Other engineers realized that the difficulties in the way of a sea-level ditch were stupendous and that the lock canal was the type for Panama. Trusting, however, in the careless plans of Lieutenant Lucien Napoleon Bonaparte Wyse of the French Navy, who did not cover in his hasty survey more than two thirds of the territory through which the canal was to pass, Count de Lesseps estimated that the work could be completed for $120,000,000, and promised that in six years the long-sought waterway to the Pacific and the East would be open. None could doubt that the tolls paid by ships which would no longer be compelled to round Cape Horn in order to reach the western coast of the continents of North and South America, the islands of the Pacific, and the rich trading centers of the Orient, would repay tenfold the people who supplied the money for the great enterprise.

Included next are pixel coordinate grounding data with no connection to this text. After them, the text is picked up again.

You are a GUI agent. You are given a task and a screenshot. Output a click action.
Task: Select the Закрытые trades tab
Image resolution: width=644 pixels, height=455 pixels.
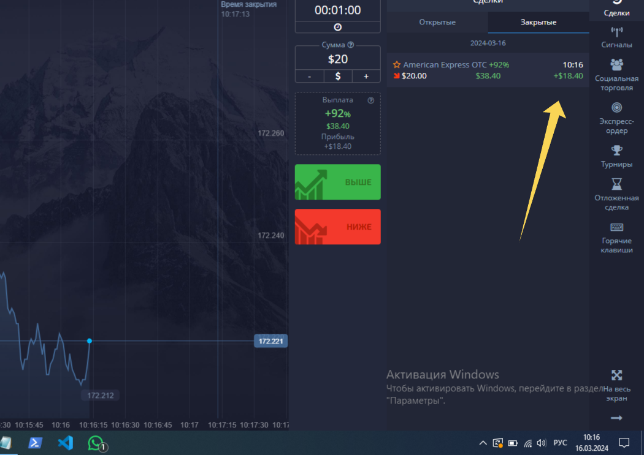pos(538,23)
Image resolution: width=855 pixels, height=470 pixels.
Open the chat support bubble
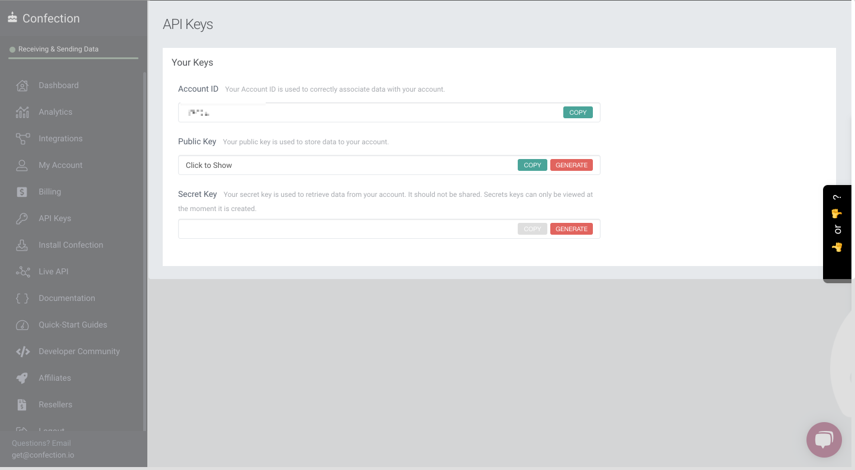coord(824,440)
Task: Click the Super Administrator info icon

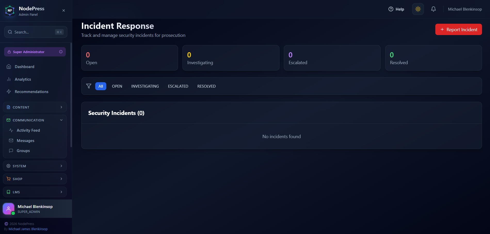Action: pos(61,52)
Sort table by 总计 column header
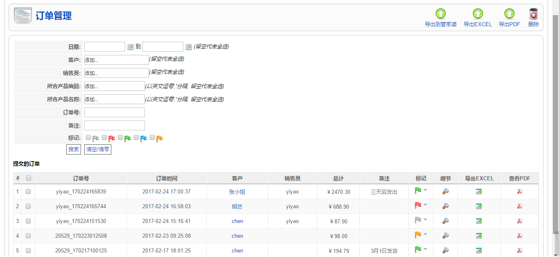This screenshot has height=257, width=559. click(x=338, y=179)
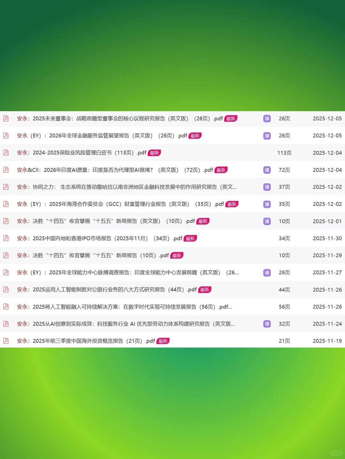
Task: Click the PDF icon next to 2024-2025保险业风险管理白皮书
Action: (6, 153)
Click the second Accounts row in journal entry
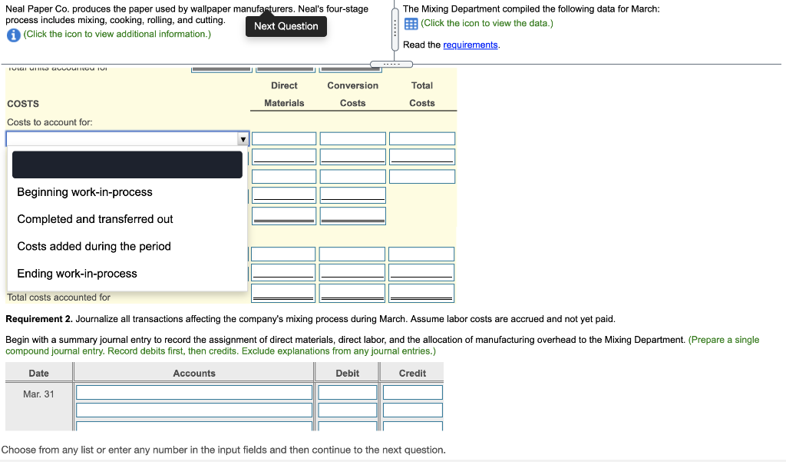Viewport: 786px width, 462px height. point(193,410)

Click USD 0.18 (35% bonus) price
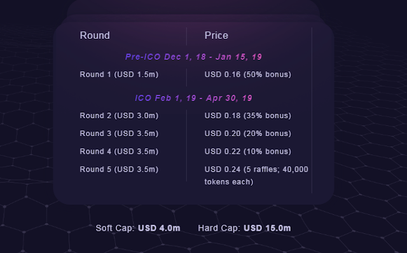[x=248, y=116]
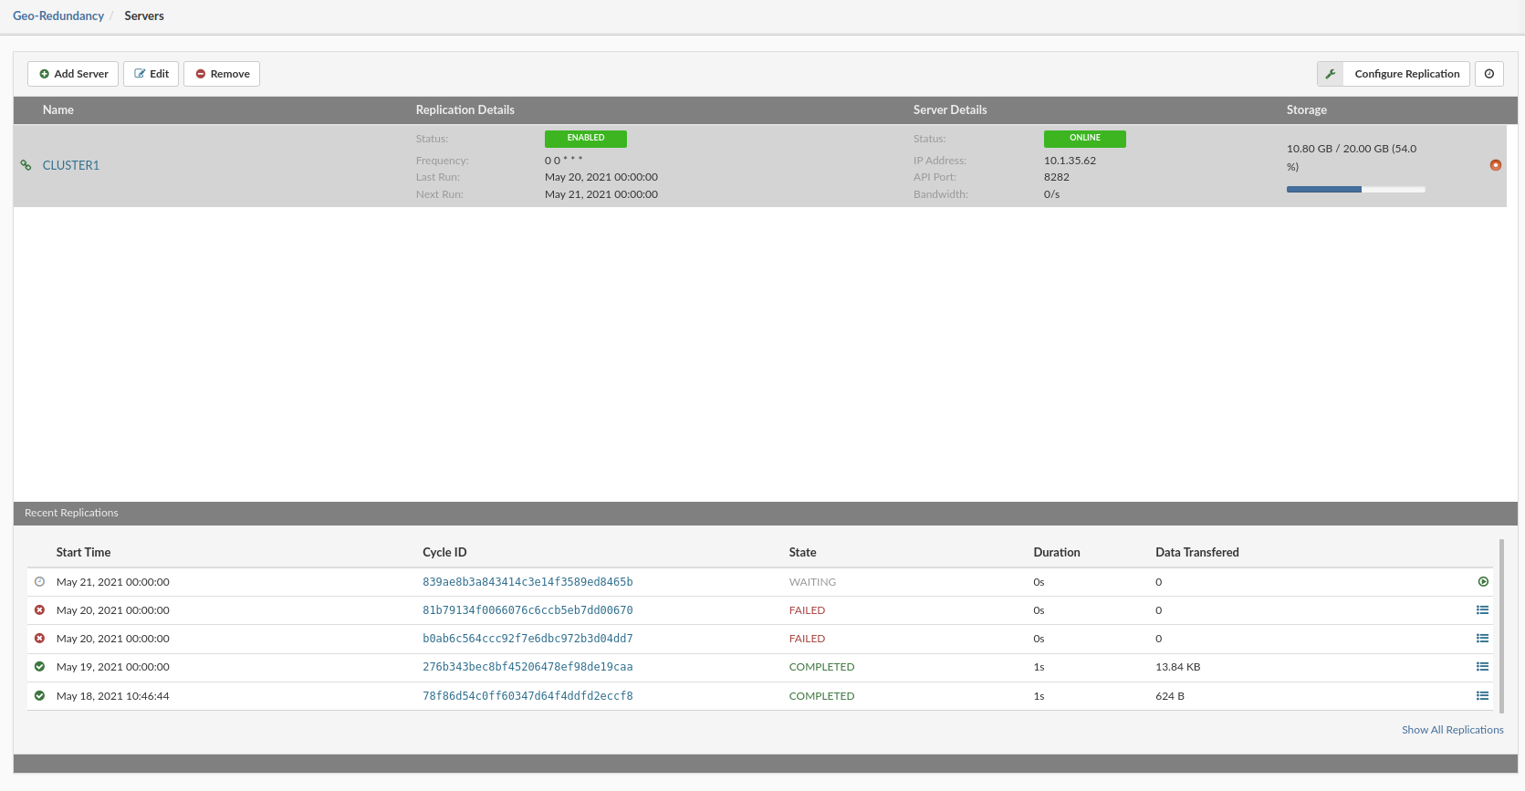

Trusting in the magic name of the engineer who had brought glory to France and wealth to those who had supported his Suez venture, thousands of thrifty people throughout France offered their savings in exchange for stock in the canal company. But the only persons who ever made any money out of the enterprise were the dishonest men in high positions who took advantage alike of the unsuspecting optimism of de Lesseps and the faith of the public in his fame. They drew large salaries and lived like princes, while, for want of proper management the money expended for labor and machinery on the isthmus was for the most part thrown away. Many of the tools imported were suited to shoveling sand, not to removing rock. The matter of transportation for men and supplies seemed not to have been considered at all. And the engineers and workmen fell prey in large numbers to yellow fever and malaria, for at that time it was not known that the mosquito was responsible for the spread of these diseases. Even the splendid hospitals built by the French provided favorable breeding-places for the carriers of the fever germs.
The success of any large enterprise depends above everything else on the skilful handling of the problems of human engineering. For the quality of any work depends on the character of the workers. This means that a master of any great undertaking that involves the labor of many must first of all be a master of men. The successful engineer of the Panama Canal had not only to secure the loyalty and coöperation of all the workers of many races and prejudices, but also to provide comfortable houses, wholesome food, and healthful living conditions, alike for body and mind, of his army of workers. The French did not know the country in which they worked—the difficulties and dangers it presented. They did not know the men who worked for them—their needs and how to meet them. They did not know the men they worked with—their inefficiency and graft and how to forestall them. The de Lesseps enterprise was, therefore, doomed to failure. After expending $260,000,000 (more than twice as much as the entire cost of Suez) in nine years, less than a quarter of the canal was dug and the chief problems, presented by the unruly Chagres River and the floods of the rainy season, were still untouched.